Franssen, among others, has struggled to understand the inconsistencies in the MTQ’s plan and the government’s resistance to adopting an alternative plan like the Cure Minceur.

“There are lots of people who propose theories that the government’s plans to make the highway bigger and keep transport car-centered come from their connections with the construction industry, [connections that] we’re learning more about every day,” said Franssen.

“It’s an interesting theory, because it’s pretty clear that what they’ve proposed is not in the public interest, so who’s interest is it in? Well, somebody’s going to be making three billion dollars off of it.”

Another difference between the two proposals is the degree of demolition that they would require. While the MTQ’s plan would displace somewhere between 90 and 130 residents of St. Henri and Westmount, this number has been greatly reduced from the thousands who would have been uprooted from their homes under the original 2007 plan. The Cure Minceur requires no demolition.

Victor Arroyo is a filmmaker working in the Concordia film studies department. His video installation project, Turcot 2.0, centers on displacement as a result of the demolition required by the original construction of the highways, and by their reconstruction.
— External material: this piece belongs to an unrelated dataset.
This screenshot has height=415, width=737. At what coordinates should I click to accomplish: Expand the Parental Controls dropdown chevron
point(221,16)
The installation is currently on display at the Canadian Centre for Architecture in Montréal.

“You have to ask the question: why is [St. Henri] being affected and not Westmount? I call it annihilation; you’re just cleaning,” he said in an interview with the Daily. “It was even acknowledged by the government when it was done the first time [in the construction of the Ville-Marie] -- it’s just a little bit of cleaning.”
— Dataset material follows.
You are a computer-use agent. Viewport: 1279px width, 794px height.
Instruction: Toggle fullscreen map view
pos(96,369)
Arroyo drew a contrast between Brisset and Gauthier’s motivation in developing their plan and that of the MTQ in their proposal.

“[Brisset and Gauthier] are architects by profession, but they also have a social perspective, so they have a social concern. They have the social perspective that no displacement is necessary.”

It seems that the new provincial government may be more open to reviewing the plan than their predecessors. The MTQ is currently holding an online public forum about the Turcot project, although the project already went through the requisite public audience process in 2009.

Franssen is guardedly hopeful that the government will take another look at the concerns highlighted by Mobilization Turcot and revise the reconstruction plans. The organization has put out a letter to the Minister of Transport about the Cure Minceur, which supporters can sign at turcot.info/en/letter.

“The sense that we’re getting is that Pauline Marois’s government is much more focused on doing things in the public interest than their liberal predecessors. That being said, we don’t really know what their final decision will be.”

While Larose confirmed that the MTQ has received the Cure Minceur proposal, she refused to comment on whether it would be incorporated into the final plan and emphasized the urgency of renovation of the Interchange.

“The Minister is looking at how to improve the plan, but I’m not in a position to say what those improvements will be. You must understand, we can’t allow delays in reconstructing the Interchange.”

Brisset argues that adopting the Cure Minceur would allow construction to start in early 2013 as planned, and that there’s still time to make changes to the renovation plan.

“It’s happened before with construction plans in Montréal, even after they’d passed public audience and been ratified,” he told the Daily.

The city of Montréal declined to comment for this story, citing the fact that the Turcot project is still under review by the provincial government.